В свете дверной лампы Дебби могла рассмотреть, как у него блестит от пота кожа на лбу – там, где начинают редеть волосы, и почувствовала укол жалости к нему. Мужчины вроде де Валя не были злыми или даже дурными, просто немного странными. Они не могли удержаться от этих штучек, но это вовсе не означало, что они гордились собой. Кто знал, в какую бездну стыда и самоуничижения провалился Фрэнк, когда свергался вниз, с высот своих причудливых фантазий? Ему и так было несладко жить с осознанием своего неодолимого и очень недостойного порока, но стало намного хуже, когда замаячила угроза вывести все это на чистую воду! Дебби опять почувствовала тошноту, словно унижение де Валя было каким-то образом и ее унижением тоже. И больше того, это каким-то образом было связано с тем, как она себя чувствовала в офисе Рэйфа Пирсона. Она не могла забыть то, что говорил Луи, особенно о Молли. И хотя она специально не думала о них, все равно осталась тень – тяжелая, гнетущая, которая делала ужасное ощущение собственного падения еще более сильным.

Вся эта поездка, на которую она возлагала такие надежды, обернулась сплошным ужасным кошмаром.

Ничего не получилось из того, на что она надеялась и ожидала, совсем ничего. И даже обещания Луи казались ей пустыми.

Дебби почувствовала, что может упасть в обморок. В ушах у нее стоял звон, перед глазами плыл туман. Это было ужасно. Ужасно! И только она подумала, что сейчас упадет, если постоит еще немного и посмотрит на этого истекающего потом небольшого человека, как почувствовала, что Луи взял ее под локоть.

– Пойдем, Дебби. Оставим мистера де Валя – пусть поразмыслит над тем, что мы ему сказали.

– Для чего нам надо было приезжать к нему домой? – спросила она, оказавшись снова в машине. – Почему ты не мог написать ему или поговорить где-нибудь в другом месте?

– В государственном присутствии, ты хочешь сказать? – Луи сдал машину назад, повернул на дорожку, ведущую из особняка де Валя, и покатил по дороге. – Я уверен, он пришел в восторг от того, что увидел очевидцев в своей привычной обстановке.

– Но, конечно же, не было необходимости в моем присутствии там.

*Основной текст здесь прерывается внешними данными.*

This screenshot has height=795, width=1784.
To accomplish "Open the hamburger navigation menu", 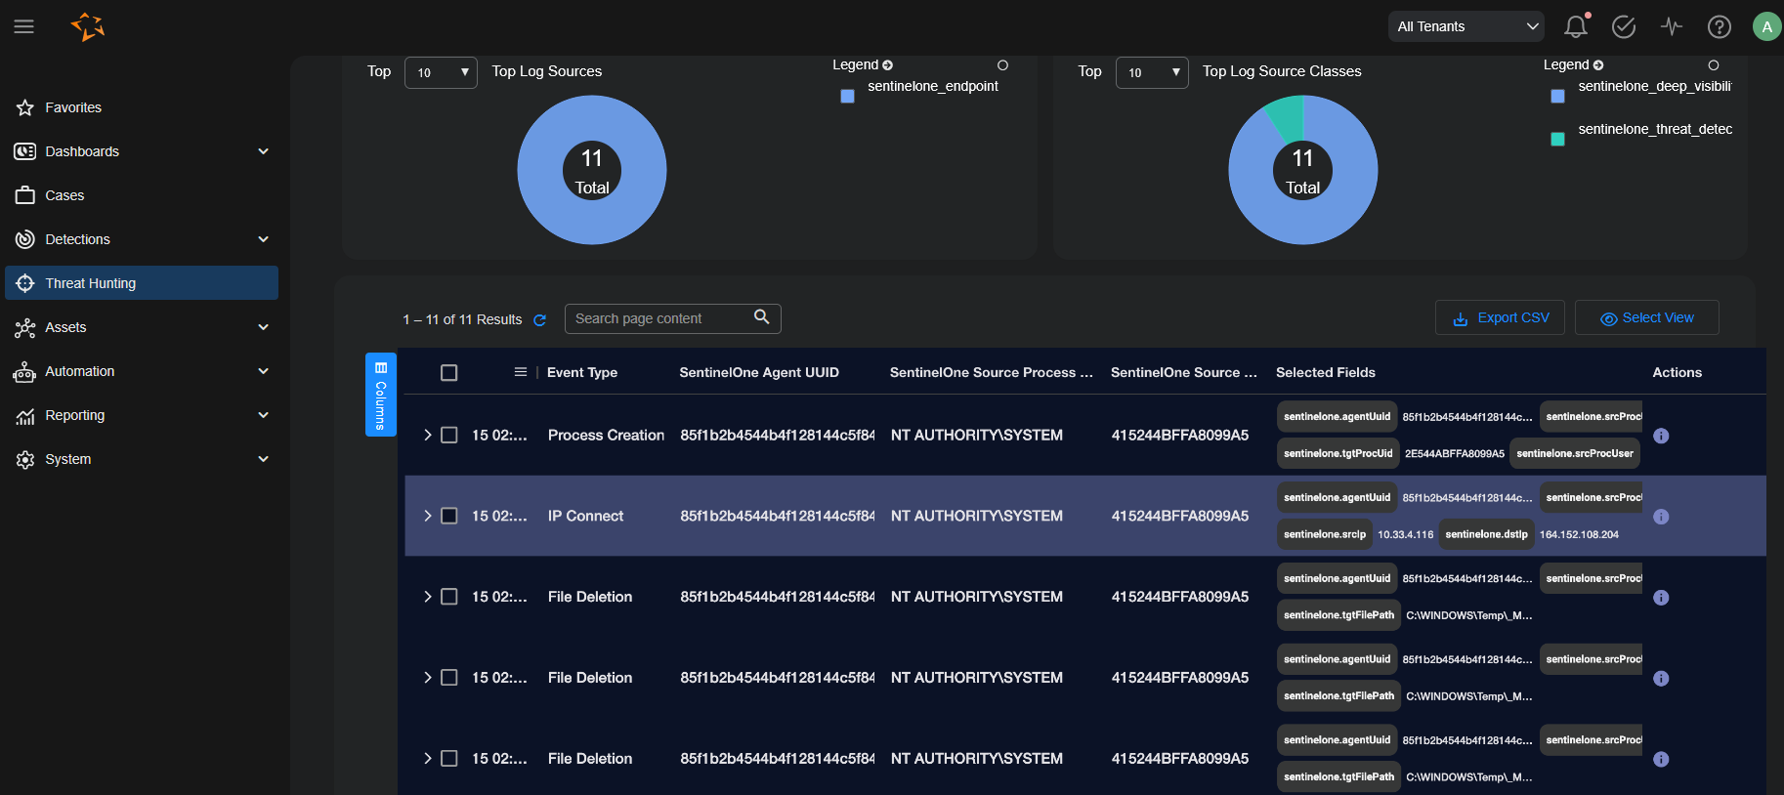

Для него это целое дело.

– Фрэнк не поверил бы, что я – очевидец, если бы я не предъявил тебя. Поэтому было необходимо, чтобы ты приехала.

Горло ее нервно сжалось, тошнота усилилась.

– Но мы же не дойдем до газет, правда? Надеюсь, ты не будешь ждать от меня, что я?..

– Ну конечно, – успокоил ее Луи. – Если он не сработает, мне придется сделать деньги другим способом. Я продам рассказ тому, кто больше за него даст.

– Рассказ обо мне?

Он проигнорировал ее и, смеясь, на огромной скорости помчался на своем «порше» по извилистым загородным улицам.

– Может, это будет еще лучше! Вероятно, законы об азартных играх не изменят, и клубам и отелям придется оставаться такими же степенными, но мы будем уверены, что денежки у нас в кармане. Интересно, на сколько я смогу их расколоть? Тридцать тысяч? Думаю, так. Какое это удовольствие мне доставит! Видеть, как физиономии этих накрахмаленных манишек окрасятся в цвет спелого баклажана после ТОГО, как услышат эту историю, – разве это уже сам по себе не приз? Я уже вижу эти заголовки – «СЕКС-ПОЛИТИК ЗАМЕШАН В СКАНДАЛЕ» или «ЧЕСТЕН ЛИ ФРЭНК»?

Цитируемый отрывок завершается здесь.